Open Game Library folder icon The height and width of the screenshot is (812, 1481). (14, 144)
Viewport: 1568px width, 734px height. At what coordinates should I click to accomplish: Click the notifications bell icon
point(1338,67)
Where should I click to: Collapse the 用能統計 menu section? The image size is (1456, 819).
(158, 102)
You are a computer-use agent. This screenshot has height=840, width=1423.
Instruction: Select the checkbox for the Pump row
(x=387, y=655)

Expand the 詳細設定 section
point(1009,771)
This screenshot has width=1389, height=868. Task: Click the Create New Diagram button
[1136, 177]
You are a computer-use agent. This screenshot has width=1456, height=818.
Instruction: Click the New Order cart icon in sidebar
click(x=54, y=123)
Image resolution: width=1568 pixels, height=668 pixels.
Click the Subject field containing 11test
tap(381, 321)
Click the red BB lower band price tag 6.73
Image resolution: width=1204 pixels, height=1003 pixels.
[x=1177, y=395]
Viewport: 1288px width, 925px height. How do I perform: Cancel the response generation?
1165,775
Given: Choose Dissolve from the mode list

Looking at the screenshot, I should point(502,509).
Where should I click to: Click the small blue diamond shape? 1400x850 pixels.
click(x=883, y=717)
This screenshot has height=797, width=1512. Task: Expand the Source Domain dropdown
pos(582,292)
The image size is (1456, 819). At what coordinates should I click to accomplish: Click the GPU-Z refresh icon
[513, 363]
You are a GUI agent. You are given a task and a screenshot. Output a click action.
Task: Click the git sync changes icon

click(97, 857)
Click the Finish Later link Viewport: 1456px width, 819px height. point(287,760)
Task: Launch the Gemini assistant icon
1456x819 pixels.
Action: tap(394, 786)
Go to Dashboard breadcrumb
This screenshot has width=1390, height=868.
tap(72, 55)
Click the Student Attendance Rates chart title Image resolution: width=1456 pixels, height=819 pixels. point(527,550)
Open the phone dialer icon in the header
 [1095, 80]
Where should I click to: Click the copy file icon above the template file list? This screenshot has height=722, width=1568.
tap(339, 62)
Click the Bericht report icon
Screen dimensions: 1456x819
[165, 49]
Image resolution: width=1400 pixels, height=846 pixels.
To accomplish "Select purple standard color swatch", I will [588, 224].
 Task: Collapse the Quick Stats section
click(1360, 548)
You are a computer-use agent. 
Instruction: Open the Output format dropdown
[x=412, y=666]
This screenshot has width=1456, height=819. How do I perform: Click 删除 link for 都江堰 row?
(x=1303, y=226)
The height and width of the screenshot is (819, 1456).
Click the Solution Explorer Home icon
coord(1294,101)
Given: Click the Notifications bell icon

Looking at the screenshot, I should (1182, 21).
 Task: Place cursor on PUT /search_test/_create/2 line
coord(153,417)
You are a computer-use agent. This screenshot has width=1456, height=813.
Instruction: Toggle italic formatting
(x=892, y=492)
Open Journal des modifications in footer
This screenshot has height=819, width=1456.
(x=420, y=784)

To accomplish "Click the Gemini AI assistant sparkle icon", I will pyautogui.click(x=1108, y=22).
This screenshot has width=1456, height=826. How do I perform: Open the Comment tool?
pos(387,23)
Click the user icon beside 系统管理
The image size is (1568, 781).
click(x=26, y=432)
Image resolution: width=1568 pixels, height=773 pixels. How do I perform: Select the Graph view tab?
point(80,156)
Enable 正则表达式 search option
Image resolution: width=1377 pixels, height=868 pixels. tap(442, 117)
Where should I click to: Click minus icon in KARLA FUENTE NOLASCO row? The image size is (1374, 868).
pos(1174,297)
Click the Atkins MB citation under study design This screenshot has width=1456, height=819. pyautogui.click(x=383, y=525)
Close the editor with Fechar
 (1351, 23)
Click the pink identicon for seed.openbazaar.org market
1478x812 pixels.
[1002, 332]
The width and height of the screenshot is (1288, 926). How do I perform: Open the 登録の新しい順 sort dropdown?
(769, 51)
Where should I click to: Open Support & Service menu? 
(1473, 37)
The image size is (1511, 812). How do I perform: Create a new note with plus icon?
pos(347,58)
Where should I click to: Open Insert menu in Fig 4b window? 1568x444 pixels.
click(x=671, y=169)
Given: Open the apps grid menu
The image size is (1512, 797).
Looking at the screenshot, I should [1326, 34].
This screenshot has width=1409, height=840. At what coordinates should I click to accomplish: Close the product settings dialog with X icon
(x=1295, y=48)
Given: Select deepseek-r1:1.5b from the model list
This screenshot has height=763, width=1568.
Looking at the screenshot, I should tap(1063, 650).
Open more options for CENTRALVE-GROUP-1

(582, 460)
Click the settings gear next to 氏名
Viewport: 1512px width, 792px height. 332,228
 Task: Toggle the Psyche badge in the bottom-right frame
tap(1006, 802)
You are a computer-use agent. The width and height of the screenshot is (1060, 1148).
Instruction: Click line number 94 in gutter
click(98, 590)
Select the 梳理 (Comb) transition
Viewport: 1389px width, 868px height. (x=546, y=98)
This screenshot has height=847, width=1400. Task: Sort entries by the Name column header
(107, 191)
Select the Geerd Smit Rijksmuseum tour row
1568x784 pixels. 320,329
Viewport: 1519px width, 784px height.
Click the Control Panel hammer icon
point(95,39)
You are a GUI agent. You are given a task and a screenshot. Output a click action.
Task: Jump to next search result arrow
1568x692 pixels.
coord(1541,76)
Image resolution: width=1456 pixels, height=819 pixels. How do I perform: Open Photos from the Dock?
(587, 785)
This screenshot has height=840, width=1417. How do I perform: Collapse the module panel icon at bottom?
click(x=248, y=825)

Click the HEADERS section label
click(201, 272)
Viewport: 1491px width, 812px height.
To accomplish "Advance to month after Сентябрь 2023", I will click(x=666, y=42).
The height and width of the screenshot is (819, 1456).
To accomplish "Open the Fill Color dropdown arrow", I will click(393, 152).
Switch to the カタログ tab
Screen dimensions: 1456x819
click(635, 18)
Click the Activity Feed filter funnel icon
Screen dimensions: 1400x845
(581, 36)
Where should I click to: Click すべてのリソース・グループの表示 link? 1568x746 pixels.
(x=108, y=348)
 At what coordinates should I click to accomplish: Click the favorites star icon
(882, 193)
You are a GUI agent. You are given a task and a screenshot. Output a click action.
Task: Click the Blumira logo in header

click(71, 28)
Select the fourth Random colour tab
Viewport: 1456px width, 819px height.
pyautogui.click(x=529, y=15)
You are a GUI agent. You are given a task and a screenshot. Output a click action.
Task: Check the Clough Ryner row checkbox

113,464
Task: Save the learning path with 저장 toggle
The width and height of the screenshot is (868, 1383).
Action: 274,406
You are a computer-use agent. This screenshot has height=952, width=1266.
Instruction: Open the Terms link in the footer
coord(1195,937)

_Exercise requirements_.
Lines from the top of the entries through the line with "has width=1456, height=818." are to be transcribed exactly, and nothing more.

_Exercise response_.
Open Game Library folder icon The height and width of the screenshot is (812, 1481). (14, 144)
Viewport: 1568px width, 734px height. At what coordinates should I click to accomplish: Click the notifications bell icon
point(1338,67)
Where should I click to: Collapse the 用能統計 menu section? The image size is (1456, 819).
(158, 102)
You are a computer-use agent. This screenshot has height=840, width=1423.
Instruction: Select the checkbox for the Pump row
(x=387, y=655)

Expand the 詳細設定 section
point(1009,771)
This screenshot has width=1389, height=868. Task: Click the Create New Diagram button
[1136, 177]
You are a computer-use agent. This screenshot has width=1456, height=818.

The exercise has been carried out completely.